• [Problem to work on]: Once you have read the data below, set it all down again exactly.

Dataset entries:
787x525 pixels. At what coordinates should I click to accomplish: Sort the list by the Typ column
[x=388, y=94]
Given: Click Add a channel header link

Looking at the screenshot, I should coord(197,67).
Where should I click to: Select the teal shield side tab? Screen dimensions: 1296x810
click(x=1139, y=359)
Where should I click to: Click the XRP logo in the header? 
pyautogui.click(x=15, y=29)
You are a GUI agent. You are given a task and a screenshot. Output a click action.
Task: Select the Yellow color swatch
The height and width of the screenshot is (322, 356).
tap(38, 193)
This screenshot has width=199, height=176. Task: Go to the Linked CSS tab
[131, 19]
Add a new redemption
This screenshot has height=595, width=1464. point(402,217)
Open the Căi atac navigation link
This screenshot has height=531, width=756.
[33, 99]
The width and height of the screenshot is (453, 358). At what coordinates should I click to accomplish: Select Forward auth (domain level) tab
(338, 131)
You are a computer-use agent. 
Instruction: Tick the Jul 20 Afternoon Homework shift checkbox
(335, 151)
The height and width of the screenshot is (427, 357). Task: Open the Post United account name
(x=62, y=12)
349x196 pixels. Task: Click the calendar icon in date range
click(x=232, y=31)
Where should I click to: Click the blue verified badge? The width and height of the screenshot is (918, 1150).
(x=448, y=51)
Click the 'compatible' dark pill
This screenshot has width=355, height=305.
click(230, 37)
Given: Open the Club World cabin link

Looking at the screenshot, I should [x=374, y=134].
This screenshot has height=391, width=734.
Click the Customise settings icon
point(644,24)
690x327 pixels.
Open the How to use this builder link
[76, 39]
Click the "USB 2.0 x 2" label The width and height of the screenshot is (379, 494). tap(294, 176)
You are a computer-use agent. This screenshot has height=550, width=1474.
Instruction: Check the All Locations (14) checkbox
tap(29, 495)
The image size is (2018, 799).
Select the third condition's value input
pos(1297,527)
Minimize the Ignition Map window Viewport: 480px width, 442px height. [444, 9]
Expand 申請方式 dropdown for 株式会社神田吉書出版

• [Task output]:
787x525 pixels. At what coordinates should I click to accomplish: Sort the list by the Typ column
[x=388, y=94]
Given: Click Add a channel header link

Looking at the screenshot, I should coord(197,67).
Where should I click to: Select the teal shield side tab? Screen dimensions: 1296x810
click(x=1139, y=359)
Where should I click to: Click the XRP logo in the header? 
pyautogui.click(x=15, y=29)
You are a GUI agent. You are given a task and a screenshot. Output a click action.
Task: Select the Yellow color swatch
The height and width of the screenshot is (322, 356).
tap(38, 193)
This screenshot has width=199, height=176. Task: Go to the Linked CSS tab
[131, 19]
Add a new redemption
This screenshot has height=595, width=1464. point(402,217)
Open the Căi atac navigation link
This screenshot has height=531, width=756.
[33, 99]
The width and height of the screenshot is (453, 358). At what coordinates should I click to accomplish: Select Forward auth (domain level) tab
(338, 131)
You are a computer-use agent. 
Instruction: Tick the Jul 20 Afternoon Homework shift checkbox
(335, 151)
The height and width of the screenshot is (427, 357). Task: Open the Post United account name
(x=62, y=12)
349x196 pixels. Task: Click the calendar icon in date range
click(x=232, y=31)
Where should I click to: Click the blue verified badge? The width and height of the screenshot is (918, 1150).
(x=448, y=51)
Click the 'compatible' dark pill
This screenshot has width=355, height=305.
click(230, 37)
Given: Open the Club World cabin link

Looking at the screenshot, I should [x=374, y=134].
This screenshot has height=391, width=734.
Click the Customise settings icon
point(644,24)
690x327 pixels.
Open the How to use this builder link
[76, 39]
Click the "USB 2.0 x 2" label The width and height of the screenshot is (379, 494). tap(294, 176)
You are a computer-use agent. This screenshot has height=550, width=1474.
Instruction: Check the All Locations (14) checkbox
tap(29, 495)
The image size is (2018, 799).
Select the third condition's value input
pos(1297,527)
Minimize the Ignition Map window Viewport: 480px width, 442px height. [444, 9]
Expand 申請方式 dropdown for 株式会社神田吉書出版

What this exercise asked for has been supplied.